***** Dataset excerpts *****

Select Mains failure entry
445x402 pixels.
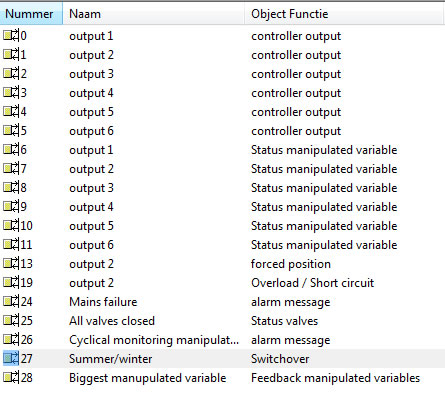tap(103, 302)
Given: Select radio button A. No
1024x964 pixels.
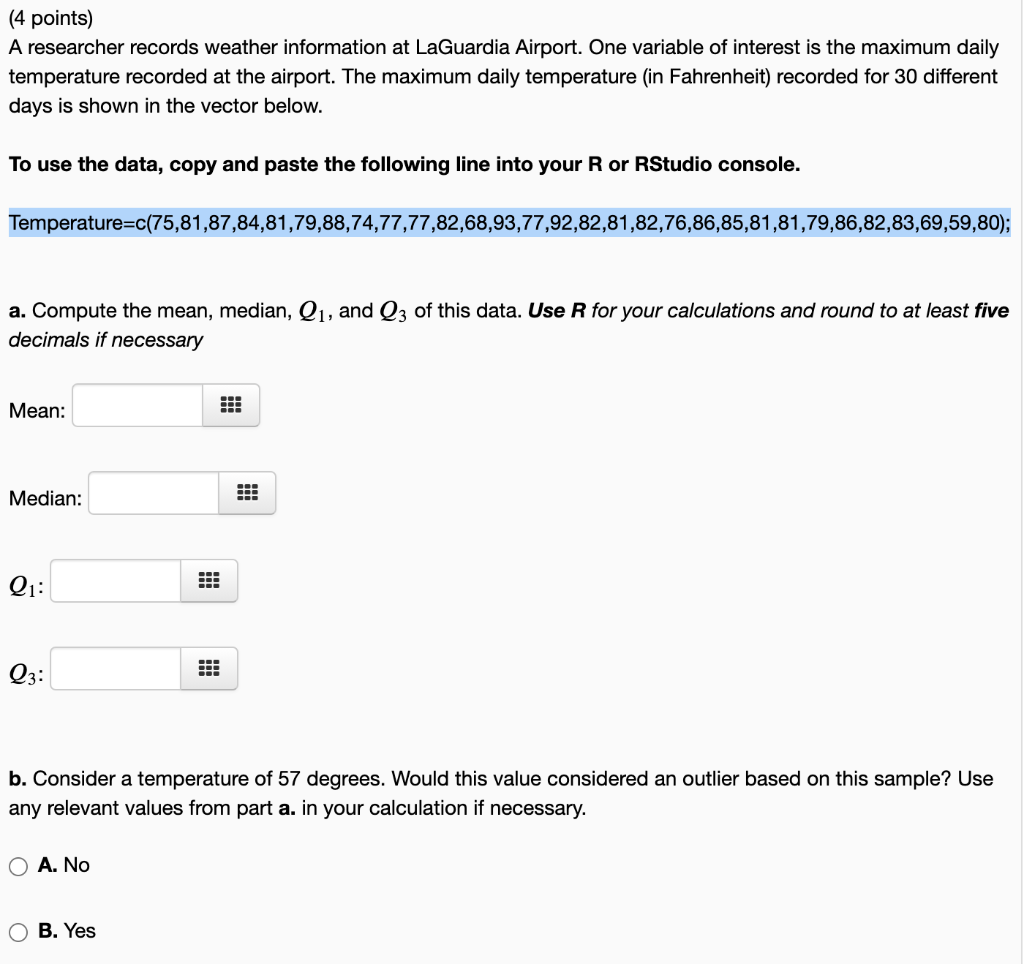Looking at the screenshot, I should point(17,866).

*****
***** Dataset excerpts *****

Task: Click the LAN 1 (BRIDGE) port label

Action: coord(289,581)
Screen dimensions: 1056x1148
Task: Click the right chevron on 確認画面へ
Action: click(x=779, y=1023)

*****
***** Dataset excerpts *****

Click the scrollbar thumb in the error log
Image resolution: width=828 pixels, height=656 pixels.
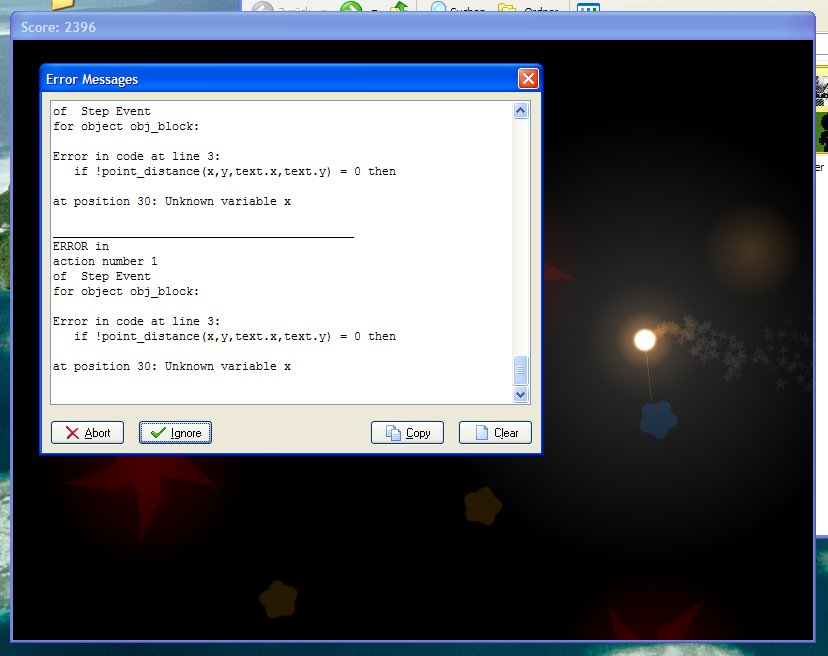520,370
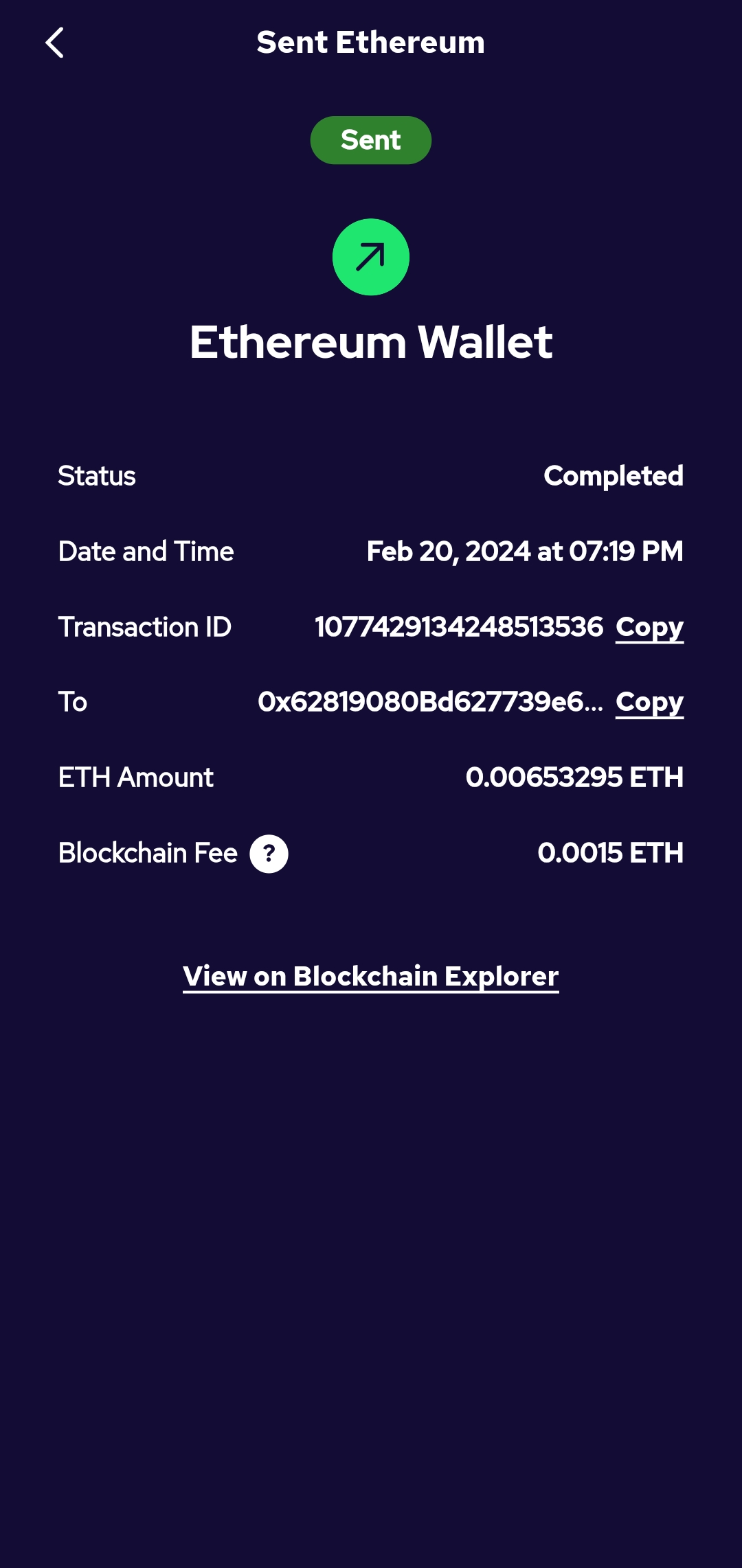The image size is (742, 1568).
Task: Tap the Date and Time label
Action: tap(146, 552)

*****

Exercise details =>
Filter the data above by the word "Select" and copy every line that matches.

Written solution =>
Select Mains failure entry
Given: Select radio button A. No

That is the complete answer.